Sobre el «canibalismo femenino». ¿Por qué las mujeres pueden ser infinitamente creativas cuando de agredir a otra mujer se trata?

Por Tibisay Estupiñán Chaverra, bacterióloga y escritora de vocación. @tibisayes
Me he pasado noches enteras tratando de entender ese comportamiento errático que tenemos las mujeres. Ese que nos transforma de una madre o amiga amorosa y comprensiva en un ser belicoso y egoísta. Esa especie de  «canibalismo femenino».
El poder de las relaciones entre mujeres es tan fuerte que puede salvar o devastar una vida. Es de salvación cuando esa amiga, hermana o compañera de lucha nos cobija en su seno, sirve de bastón, llora nuestro sufrimiento y ese descargue nos alivia el alma y nos hace sentir inmensamente queridas.
Pero como dije antes, también son devastadoras cuando nos convertimos en las «malditas del paseo» y vemos una rival, una enemiga, en un ser que, en términos generales, es idéntica a nosotras.

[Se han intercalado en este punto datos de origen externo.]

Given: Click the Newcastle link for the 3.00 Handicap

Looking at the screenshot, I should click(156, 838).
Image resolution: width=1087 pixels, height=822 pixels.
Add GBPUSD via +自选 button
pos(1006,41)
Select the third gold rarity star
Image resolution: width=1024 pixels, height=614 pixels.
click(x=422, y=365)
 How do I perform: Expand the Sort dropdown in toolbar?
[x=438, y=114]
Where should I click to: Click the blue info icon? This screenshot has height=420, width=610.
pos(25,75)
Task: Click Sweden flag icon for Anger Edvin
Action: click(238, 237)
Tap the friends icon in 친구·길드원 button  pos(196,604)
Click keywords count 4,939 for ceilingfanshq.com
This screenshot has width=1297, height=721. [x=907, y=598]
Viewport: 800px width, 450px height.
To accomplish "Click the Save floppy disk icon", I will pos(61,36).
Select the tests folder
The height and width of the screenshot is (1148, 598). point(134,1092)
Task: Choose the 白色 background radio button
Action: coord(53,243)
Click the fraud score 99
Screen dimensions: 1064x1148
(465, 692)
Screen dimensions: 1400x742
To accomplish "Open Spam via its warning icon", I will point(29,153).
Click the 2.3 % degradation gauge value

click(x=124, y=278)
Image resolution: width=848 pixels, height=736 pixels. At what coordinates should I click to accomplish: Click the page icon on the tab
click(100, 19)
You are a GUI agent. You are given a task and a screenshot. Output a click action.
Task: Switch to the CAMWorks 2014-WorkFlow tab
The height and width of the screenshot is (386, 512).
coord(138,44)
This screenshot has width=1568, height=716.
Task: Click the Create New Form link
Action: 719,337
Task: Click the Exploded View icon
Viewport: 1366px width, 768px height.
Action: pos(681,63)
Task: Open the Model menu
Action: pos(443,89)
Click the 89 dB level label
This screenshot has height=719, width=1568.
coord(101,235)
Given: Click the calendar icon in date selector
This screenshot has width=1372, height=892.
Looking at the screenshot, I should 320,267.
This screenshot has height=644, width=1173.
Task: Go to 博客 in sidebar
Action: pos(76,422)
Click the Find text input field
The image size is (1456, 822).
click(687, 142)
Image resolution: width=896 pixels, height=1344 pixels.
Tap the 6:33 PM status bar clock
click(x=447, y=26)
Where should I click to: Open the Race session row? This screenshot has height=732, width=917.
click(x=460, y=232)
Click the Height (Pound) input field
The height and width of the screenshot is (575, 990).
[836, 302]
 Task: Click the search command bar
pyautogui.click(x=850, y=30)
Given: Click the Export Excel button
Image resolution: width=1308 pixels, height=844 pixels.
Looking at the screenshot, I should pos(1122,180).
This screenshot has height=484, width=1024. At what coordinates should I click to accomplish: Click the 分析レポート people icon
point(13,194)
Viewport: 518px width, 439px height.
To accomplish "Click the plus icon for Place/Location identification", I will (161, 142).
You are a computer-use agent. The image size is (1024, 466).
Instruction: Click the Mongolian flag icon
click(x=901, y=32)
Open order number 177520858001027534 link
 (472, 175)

Las mujeres tenemos una codificación de personalidad con rasgos muy semejantes, no importa si somos negras, blancas, altas o con necesidad de tacón No. 15.
Una característica que llevamos en la sangre, que pareciera haber sido trasmitida en la placenta por lo precoz de su aparición es: la bendita rivalidad.
Aunque pensándolo bien, más que genética o bioquímica es una herencia de la cotidianidad machista que paradójicamente nos han proyectado las mujeres más representativas en nuestra vida: nuestras madres, hermanas y amigas, y no los hombres como siempre hemos querido creer.
Somos infinitamente creativas cuando de agredir a una semejante se trata. Rebuscamos palabras o frases  hirientes que desgarren su ser y la hagan sentir minúscula; y ni hablar del campo sentimental o mejor dicho, el «campo de batalla», donde nos volvemos kamikazes.
Sepultamos hasta nuestra dignidad para evitar «pérdidas» de amores que a veces ni nos corresponden, pero como no queremos entenderlo, nos amurallamos en sátiras, ofensas y «estrategias de guerra» que nos lastiman más a nosotras mismas que a quien las recibe, porque estamos cada día más solas, afligidas e insoportables.
No somos capaces de enfrentar el mayor de nuestros miedos: el abandono.
Seguimos sintiéndonos tan culpables por la transgresión en el paraíso, que nos pasamos la vida arrastradas pidiéndole perdón a nuestro Adán, pariendo Caínes y Abeles y apedreando y exiliando a otras Evas.
Reconocemos nuestro error en minúsculas bocanadas de reflexión pero no somos capaces de aceptarlo.
Por eso, aunque sabemos que no tiene sentido continuar con esta maldición engendrada desde el vientre, seguimos taladrando el corazón de nuestras hermanas y crucificándolas para la redención de nuestros propios pecados, pues muy en el fondo sabemos que somos las únicas culpables de lo fangoso de nuestra vida y lo enlodado de nuestros sentimientos, pues nosotras hemos elegido como y con quien compartir lo que llevamos dentro.
La buena noticia es que estamos a tiempo de cambiar para que nuestras hijas no se pudran en la misma pestilencia. La mala noticia es que no queremos.
Cambiar no es fácil y menos en este caso, en el que se necesita tener un poco de «lesbianismo emocional» para compensar los siglos de auto-misoginia que hemos guardado en nuestra mente, porque aunque lo neguemos muchas veces nos despreciamos y no nos creemos dignas de recibir más que las sobras, cual viles «cerdas» en este mundo, que a veces nos parece un chiquero.
Nos han dicho que el dolor nos vuelve fuertes: BASURA! El dolor nos ha vuelto necias, calculadoras e insensibles.
Por eso, aunque nuestra alma quiere y cree en la camaradería femenina, nuestro ego, miedos, frustraciones y dolores del pasado nos obligan a seguir siendo esa medusa que todo lo convierte en piedra o esa hiedra venenosa capaz de matar todo a su paso.
Suficiente tenemos con los dolores de parto, el sangrado mensual y la fragilidad de nuestros corazones; estos castigos dados por la perturbación de nuestra madre Eva deberían bastar para entender que no hace falta más dolor, que debemos reconciliarnos con la divinidad que una vez tuvimos y que ya es hora de hacer un pacto de no agresión entre mujeres.